Answer these questions using the passage below on internal control over financial reporting:
1. What replaced the proposed quarterly assessment requirement?
2. Since which reporting year has the System done an annual assessment of internal control over financial reporting for the System-wide Report to Investors?
3. What suggestion about the certification was declined?

Reading passage:
------------
We agree that both a quarterly and annual assessment may be too
burdensome given the cooperative nature of the System and have replaced
the proposed quarterly requirement with a quarterly update on material
changes in the internal control over financial reporting. Although most
commenters suggested a quarterly update only at the System-wide level,
we are keeping the requirement at the entity level for the same reasons
that we are keeping the requirement for an annual assessment at the
entity level. In the final rule, we require that an institution
disclose any material change in the internal control over financial
reporting occurring during the reporting period. We expect institutions
to disclose changes that materially affected, or are reasonably likely
to materially affect, the institution's internal control over financial
reporting. We believe disclosing material changes in internal control
over financial reporting is more efficient and less costly than
requiring an institution to perform a quarterly assessment and responds
to commenters concerns in this area. Such a requirement is also more
consistent with industry best practices. We decline the suggestion that
the internal control assessment be part of the certification. We
consider the certification of financial accuracy to be a separate and
extremely important process. Internal control updates, while they may
impact the financial reporting, should not be blended into an accuracy
certification. We expect internal control quarterly updates to be
separate from the financial accuracy certification.
Third, some commenters objected to the assessment being required at
an entity level (i.e., the individual institution level), stating that
a System-wide assessment would provide the most meaningful protection
to shareholders and investors. Commenters stated a significant amount
of time and expense would be required for each System institution to
perform an assessment of internal control over financial reporting. One
commenter stated that an entity-level assessment would harm, not help,
shareholders, while another argued entity-level assessments were not
practical, cost effective and not beneficial to shareholders. The
commenters also disagreed with our statement in the preamble of the
proposed rule that most institutions already plan to prepare the
assessments, stating System institutions assess their internal control
over financial reporting as part of an overall System-wide evaluation
of internal controls over financial reporting. The commenters clarified
that the System has conducted an annual assessment of internal control
over financial reporting for the System-wide Report to Investors since
the 2005 reporting year. The FCC specifically described the nature of
the current System-wide assessment, explaining the scope of work is
limited at the bank and association level to information that would be
provided to the Funding Corporation to develop the System-wide report.
------------
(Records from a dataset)
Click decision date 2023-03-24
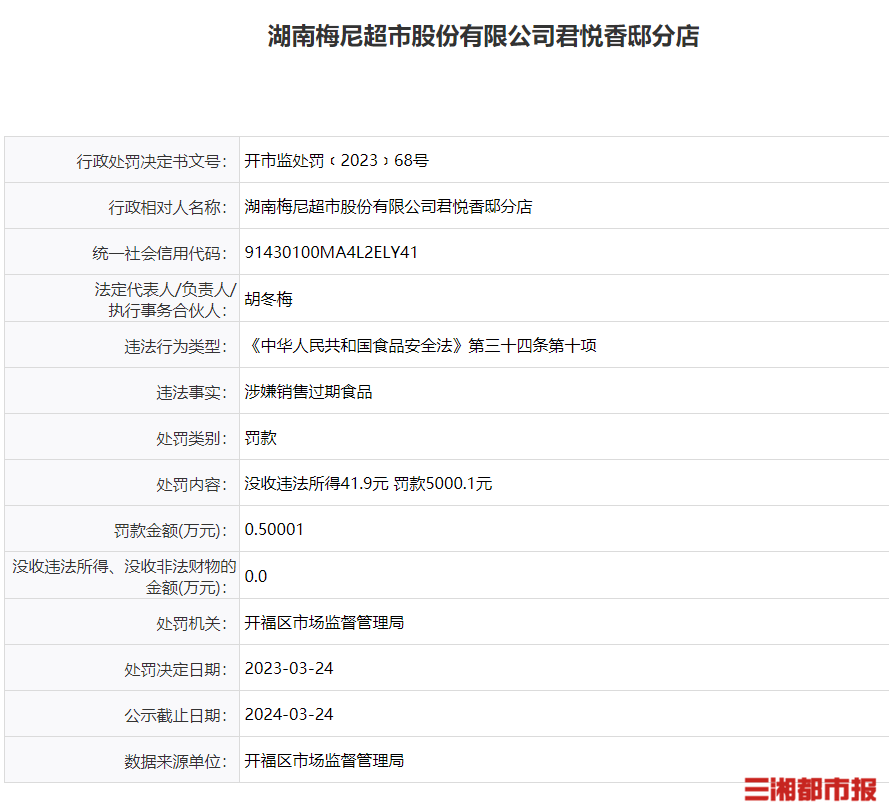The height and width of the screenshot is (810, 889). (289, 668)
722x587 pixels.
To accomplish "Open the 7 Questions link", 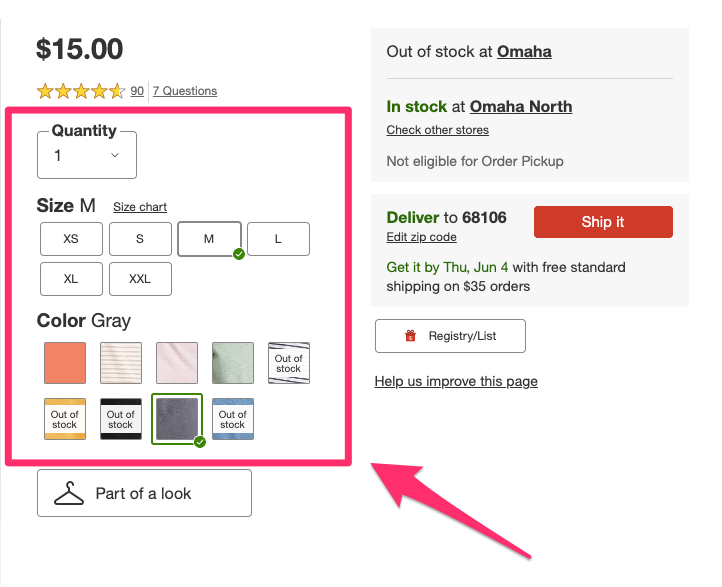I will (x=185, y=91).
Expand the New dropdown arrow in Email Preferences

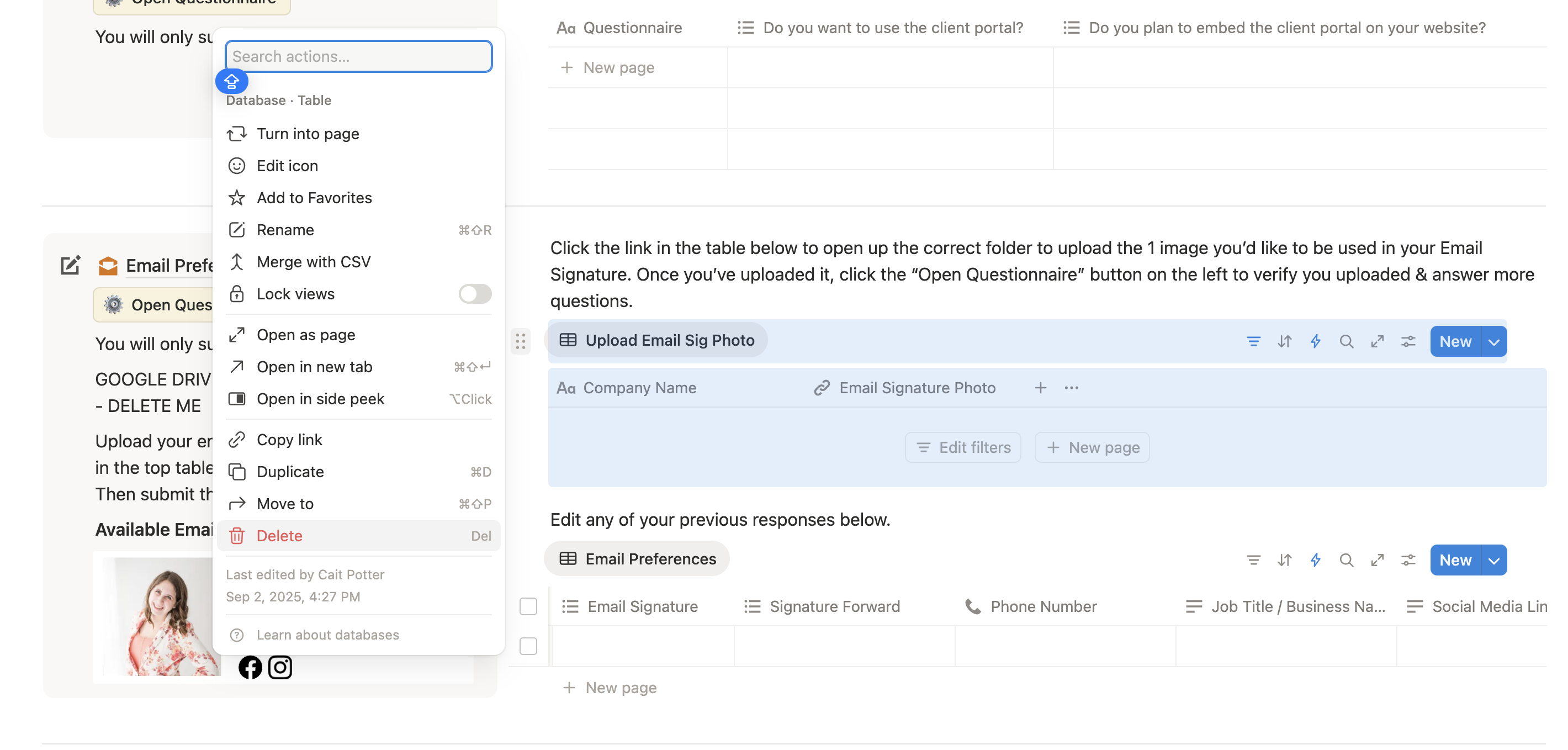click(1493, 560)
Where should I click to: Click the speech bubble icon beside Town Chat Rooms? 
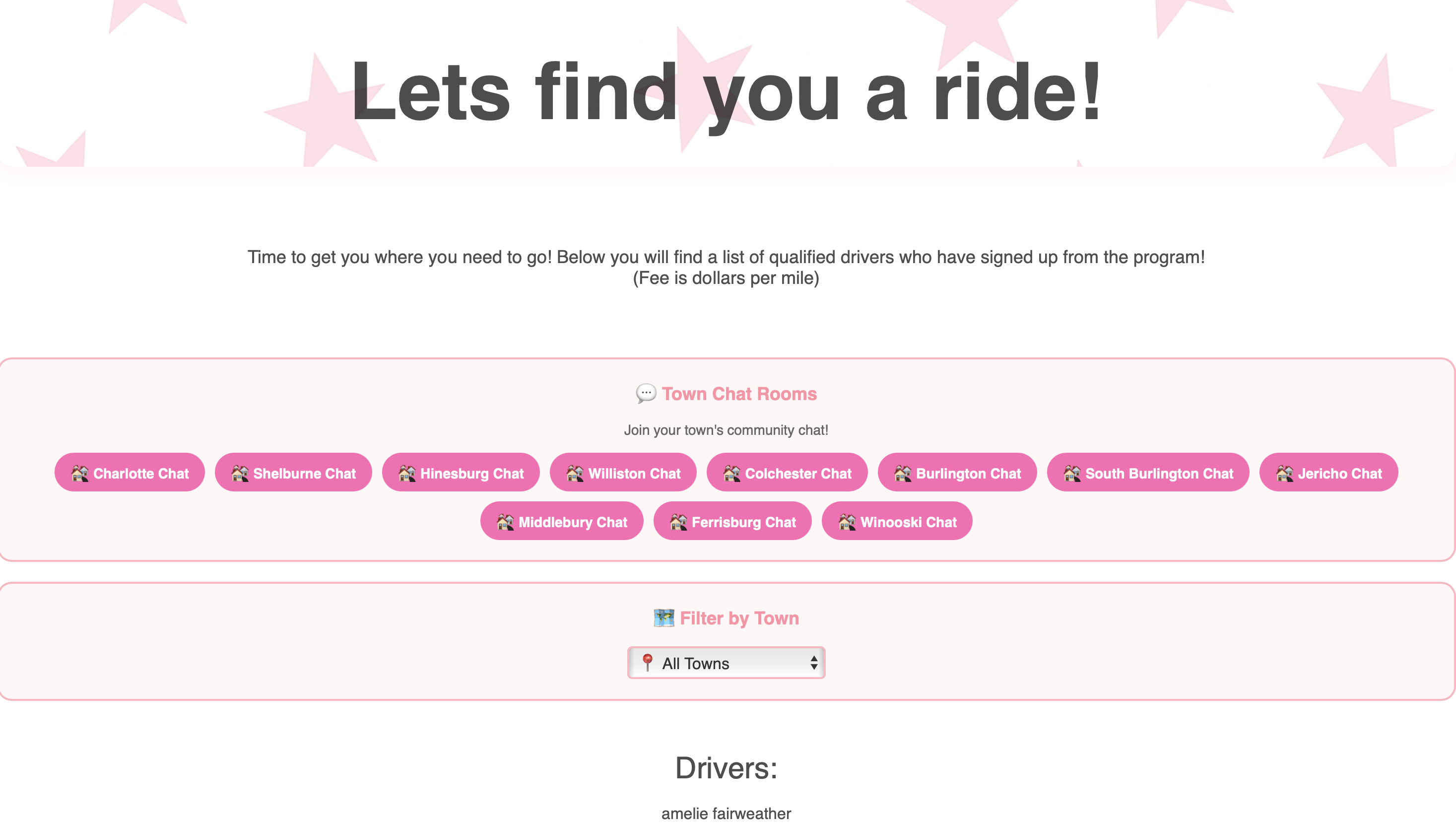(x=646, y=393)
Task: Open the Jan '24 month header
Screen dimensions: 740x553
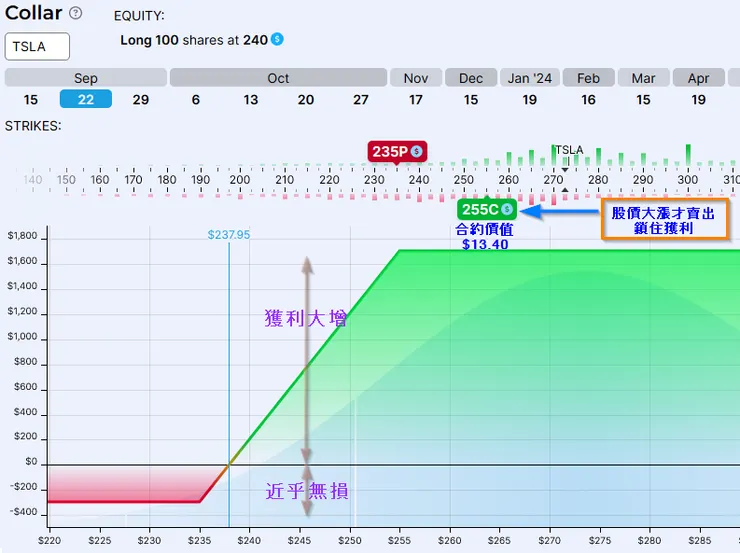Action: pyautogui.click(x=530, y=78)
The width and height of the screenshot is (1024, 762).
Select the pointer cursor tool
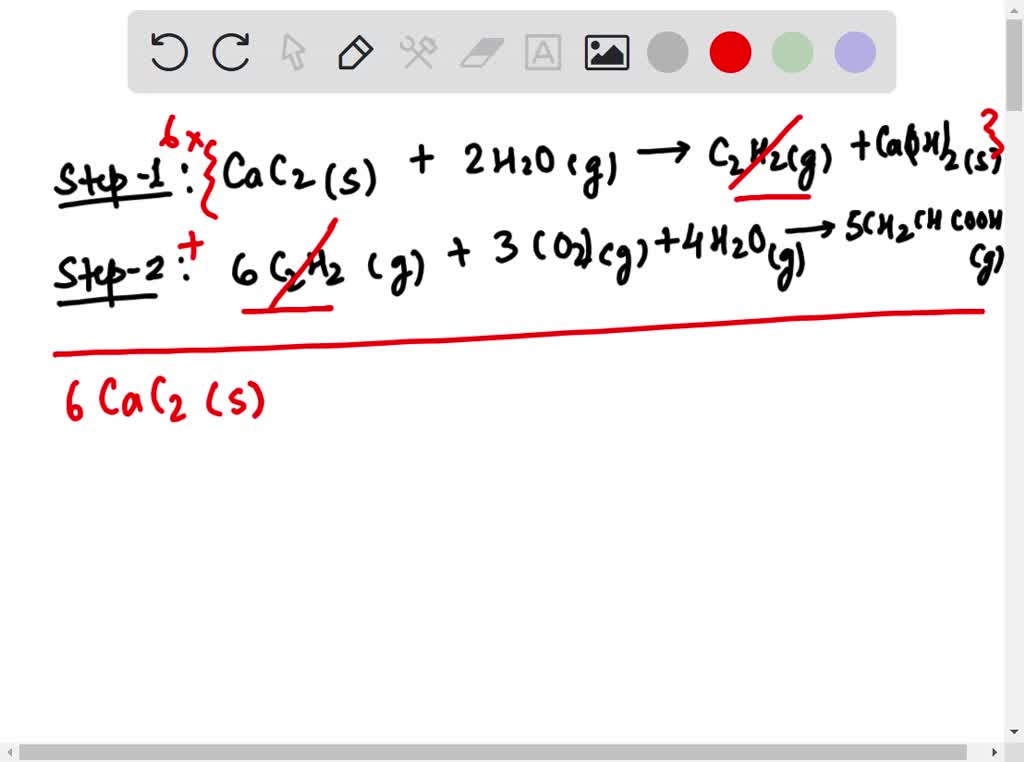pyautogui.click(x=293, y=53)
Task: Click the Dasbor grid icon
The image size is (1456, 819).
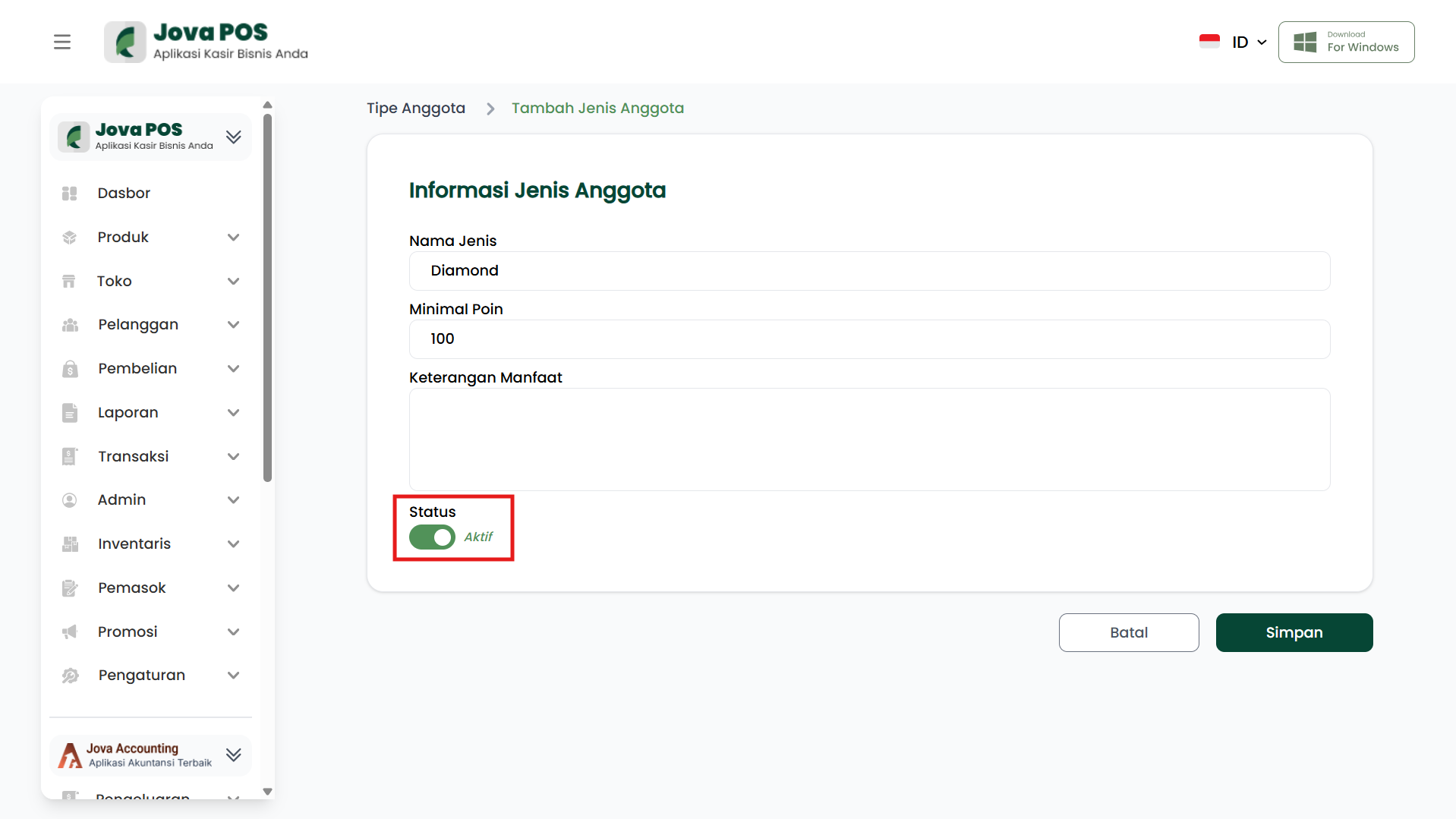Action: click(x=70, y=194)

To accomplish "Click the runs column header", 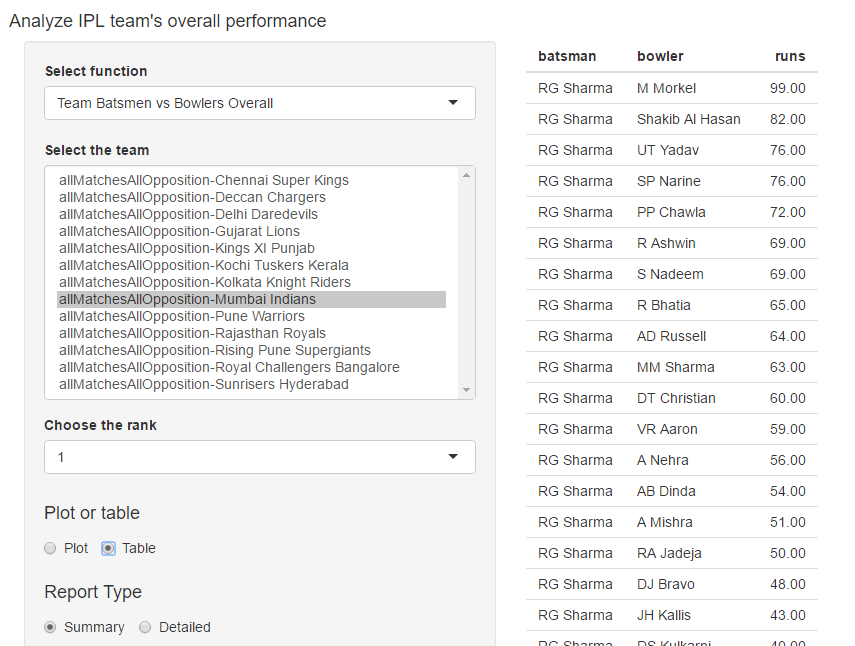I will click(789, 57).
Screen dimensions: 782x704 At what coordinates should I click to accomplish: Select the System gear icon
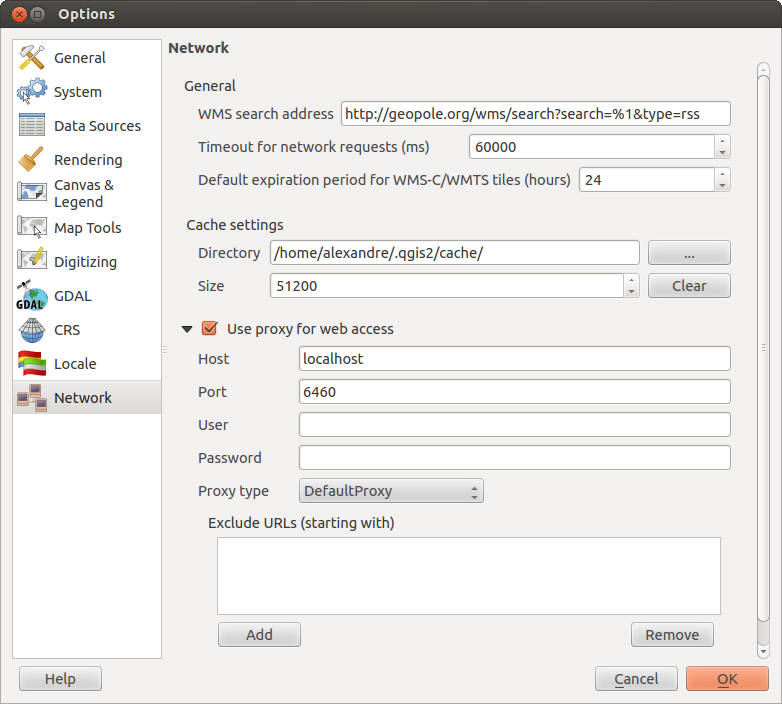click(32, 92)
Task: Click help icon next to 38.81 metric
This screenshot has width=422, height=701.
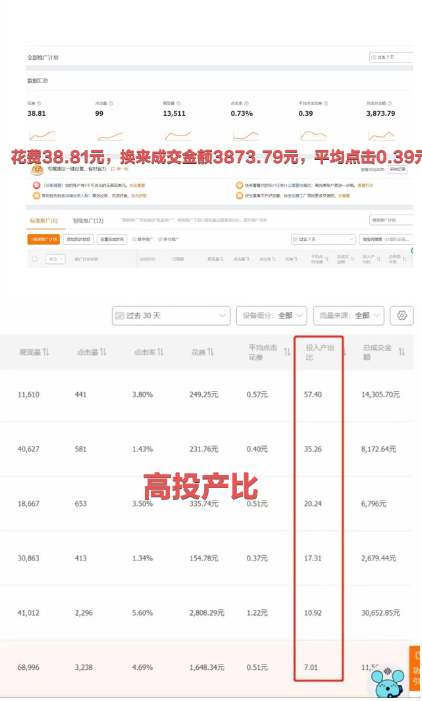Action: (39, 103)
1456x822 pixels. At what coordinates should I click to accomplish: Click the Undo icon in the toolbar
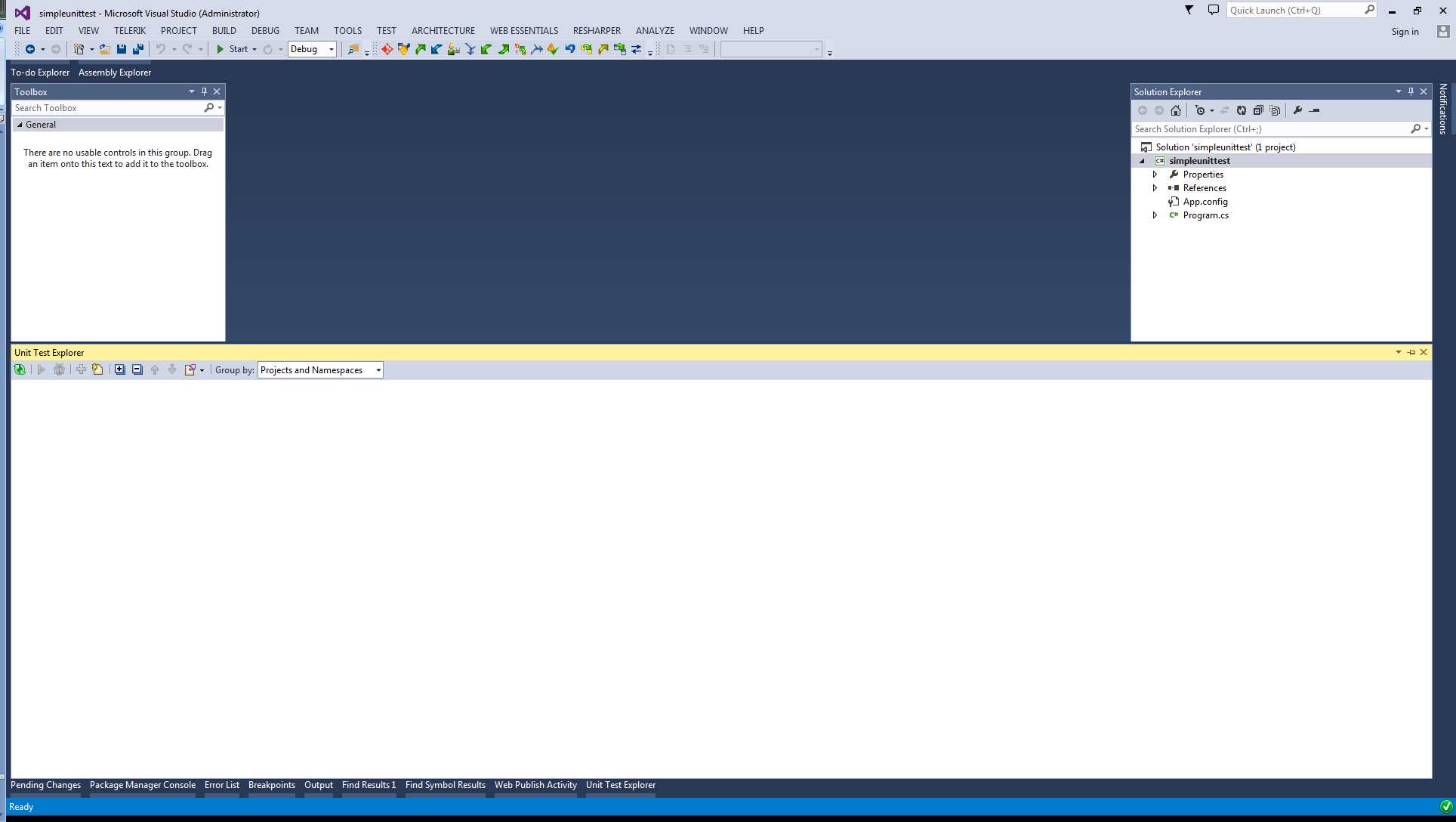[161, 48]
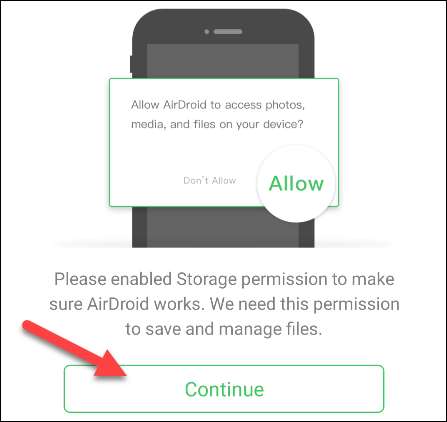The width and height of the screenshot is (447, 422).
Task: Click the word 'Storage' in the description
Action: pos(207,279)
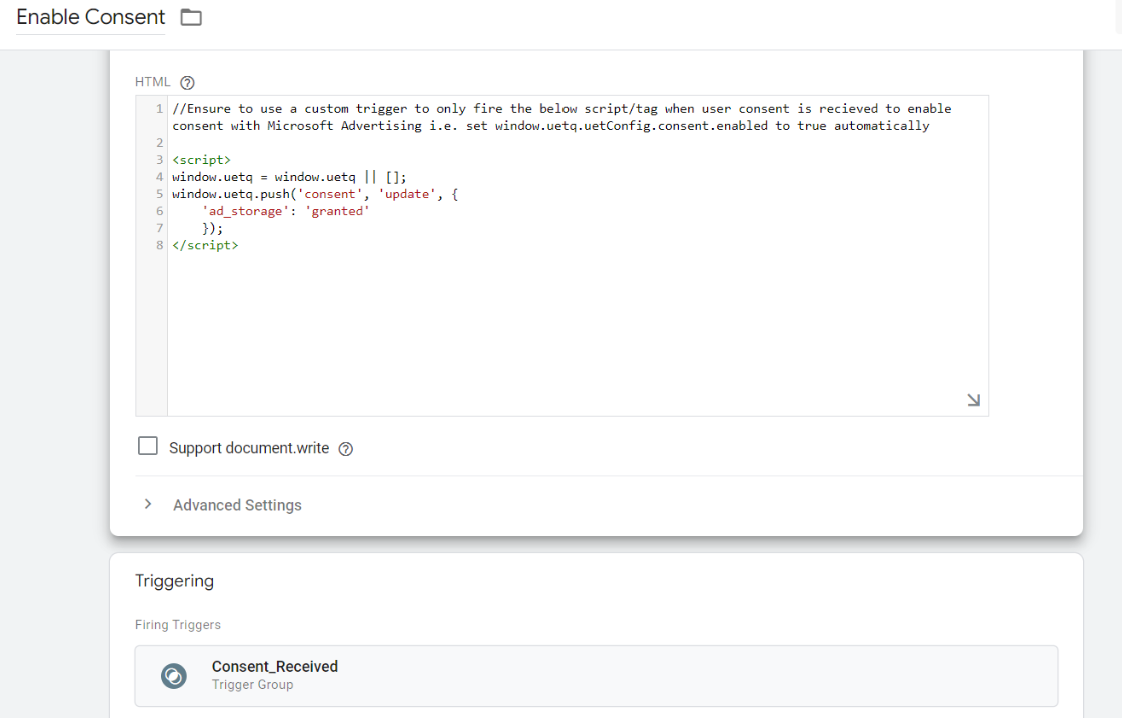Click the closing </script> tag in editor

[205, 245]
------------
Task output:
1. A quarterly update on material changes in the internal control over financial reporting.
2. The 2005 reporting year.
3. That the internal control assessment be part of the certification.